⟨

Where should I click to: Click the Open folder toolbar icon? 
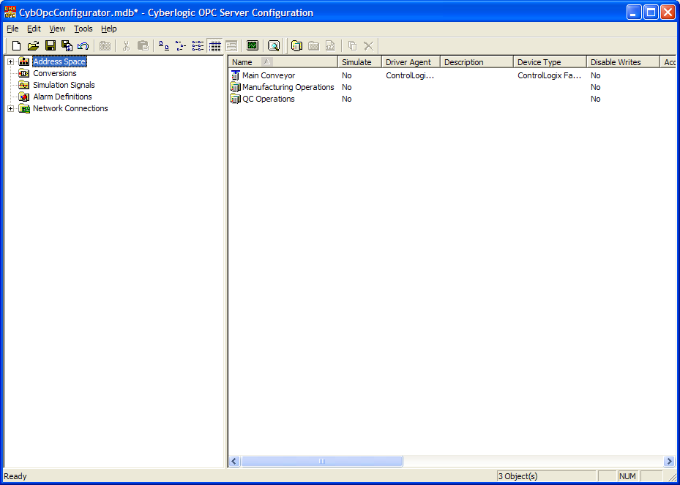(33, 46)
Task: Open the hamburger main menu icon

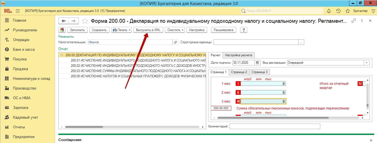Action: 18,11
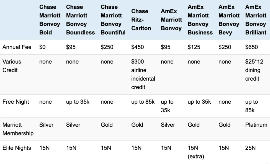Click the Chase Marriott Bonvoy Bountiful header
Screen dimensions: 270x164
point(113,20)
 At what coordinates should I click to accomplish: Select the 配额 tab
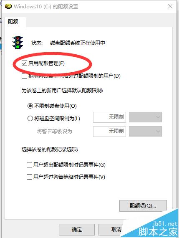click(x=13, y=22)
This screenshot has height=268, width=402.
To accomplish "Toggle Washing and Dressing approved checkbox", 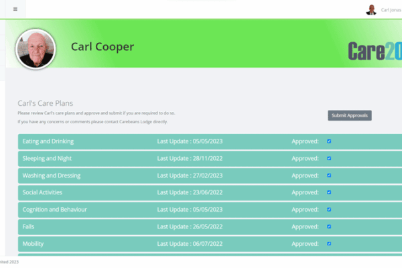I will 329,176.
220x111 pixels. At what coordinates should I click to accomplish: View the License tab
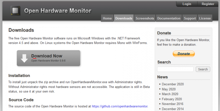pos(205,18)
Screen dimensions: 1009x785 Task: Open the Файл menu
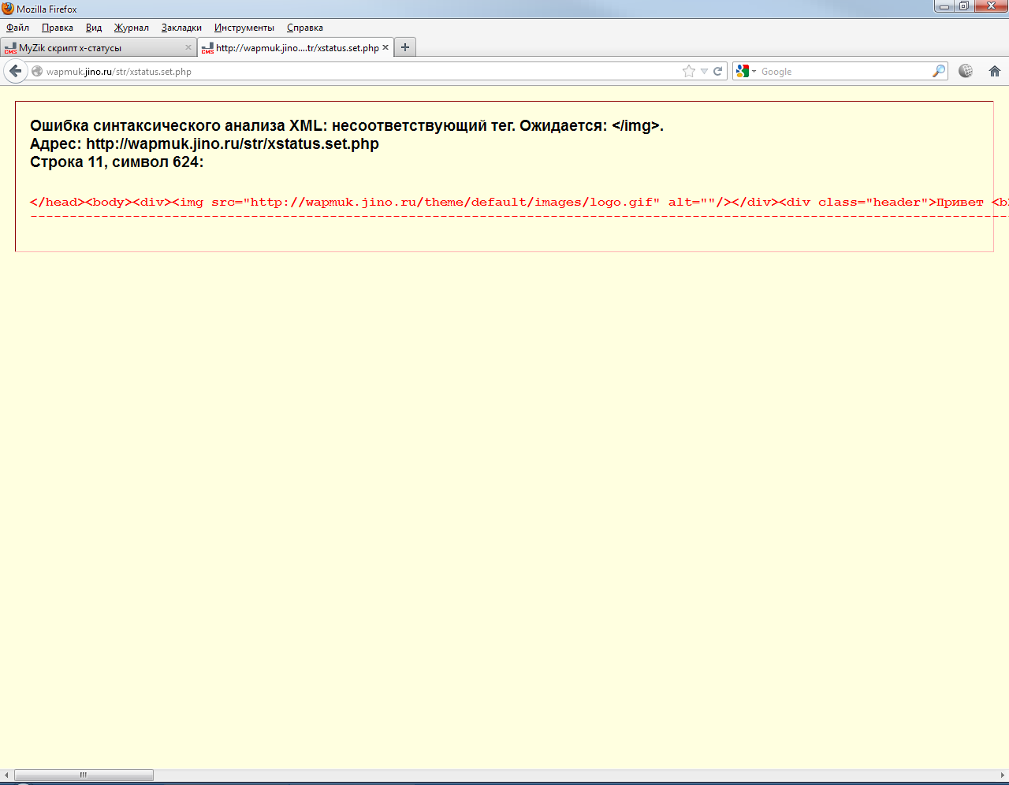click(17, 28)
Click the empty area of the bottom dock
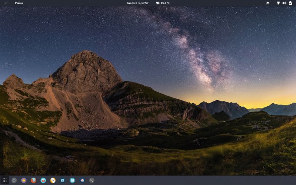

⟩

Exercise details
All lines from the one containing "Screen dimensions: 1009x785" through the end of the data are to be restated exactly, with nothing else and without the pictures.

Solution to the exercise
Screen dimensions: 1009x785 Task: Open the Файл menu
click(17, 28)
Click the empty area of the bottom dock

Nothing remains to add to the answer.